THE PROBLEM
Identify the line that contains "Open the 外观挑战 tab" in the material. Output it and every line after it, unchanged, through the end.
========================================================================
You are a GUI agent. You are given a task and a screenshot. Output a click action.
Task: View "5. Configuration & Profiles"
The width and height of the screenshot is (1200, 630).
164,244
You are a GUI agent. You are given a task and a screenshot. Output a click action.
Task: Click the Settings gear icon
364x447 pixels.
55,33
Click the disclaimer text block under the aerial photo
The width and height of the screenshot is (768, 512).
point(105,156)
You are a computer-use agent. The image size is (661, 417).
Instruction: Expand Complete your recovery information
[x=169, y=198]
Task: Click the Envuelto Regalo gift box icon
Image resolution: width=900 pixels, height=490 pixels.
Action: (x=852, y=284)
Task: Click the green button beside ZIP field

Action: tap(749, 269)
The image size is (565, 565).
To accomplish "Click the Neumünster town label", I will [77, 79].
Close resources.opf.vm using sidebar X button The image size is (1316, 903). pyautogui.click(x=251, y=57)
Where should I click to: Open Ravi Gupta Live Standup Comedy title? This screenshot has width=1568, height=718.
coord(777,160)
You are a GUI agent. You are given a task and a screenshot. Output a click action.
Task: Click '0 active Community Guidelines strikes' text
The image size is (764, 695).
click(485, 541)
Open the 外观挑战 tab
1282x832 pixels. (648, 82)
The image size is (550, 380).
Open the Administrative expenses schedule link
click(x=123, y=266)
========================================================================
SOLUTION TO THE EXERCISE
Open the 外观挑战 tab
1282x832 pixels. (648, 82)
The image size is (550, 380).
Open the Administrative expenses schedule link
click(x=123, y=266)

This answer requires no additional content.